Giles is in for a surprise when he organises a surprise party for Maxine and Rex, Magda thinks about getting away from it all, while Chris looks like he may lose it all, Cheryl tries to tame the wayward Damien (Kevin Smith) and Olivia makes a new resolution.

Episode 3.17 (Wednesday 29 November 1989) — written by ????, directed by Murray Reece

Maxine and Rex pay dearly to get Aaron out of their lives, as must Olivia in a very different way, and battle lines are drawn between Chelsea and Damien.

Episode 3.18 (Wednesday 6 December 1989) — written by Rosemary McLeod, directed by Peter Sharp

Maxine is pressured to give up an old love.

Episode 3.19 (Wednesday 13 December 1989) — written by Liddy Holloway, directed by Peter Barrett

Maxine's holiday is not the break she hoped for. Matt (Andy Anderson) turns sleuth and Jessica (Judy McIntosh) has more bad news for Alistair.

Episode 3.20 (Wednesday 20 December 1989) — written by Norelle Scott, directed by Aileen O'Sullivan

The court's judgement on Gemma is not quite the biggest news of the day. Rex and Caro's closeness spells disaster for Alistair and Chris takes an irrevocable step.

Episode 3.21 (Wednesday 27 December 1989) — written by Wendy Jackson, directed by Murray Reece

Alistair's fate depends on Caro's vote. Gemma's baby will be looked after - but by whom ? And Matt pursues Maxine.

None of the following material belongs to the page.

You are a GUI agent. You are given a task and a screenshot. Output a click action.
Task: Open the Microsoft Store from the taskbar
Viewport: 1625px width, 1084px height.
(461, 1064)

Episode 3.22 (Wednesday 3 January 1990) — written by Rosemary McLeod, directed by Peter Sharp

Maxine realises how little she knows her fate. Alistair attempts a fresh start and Rex grabs his chance to betray the family.

Episode 3.23 (Wednesday 10 January 1990) — written by Liddy Holloway, directed by Peter Barrett

Rex's revenge on the Redferns is almost complete but Olivia sets out to make his triumph short-lived. Magda and Sean learn more startling information about Matt.

Episode 3.24 (Wednesday 17 January 1990) — written by James Griffin, directed by Aileen O'Sullivan

Gemma makes her farewells, Chris stays close to his seriously injured sister, Rex now wants back what he abandoned so freely, and what will Maxine do once she discovers the truth about Matt? This is the last ever episode of Gloss as TVNZ closed its in-house drama department and outsourced its drama productions to independent producers.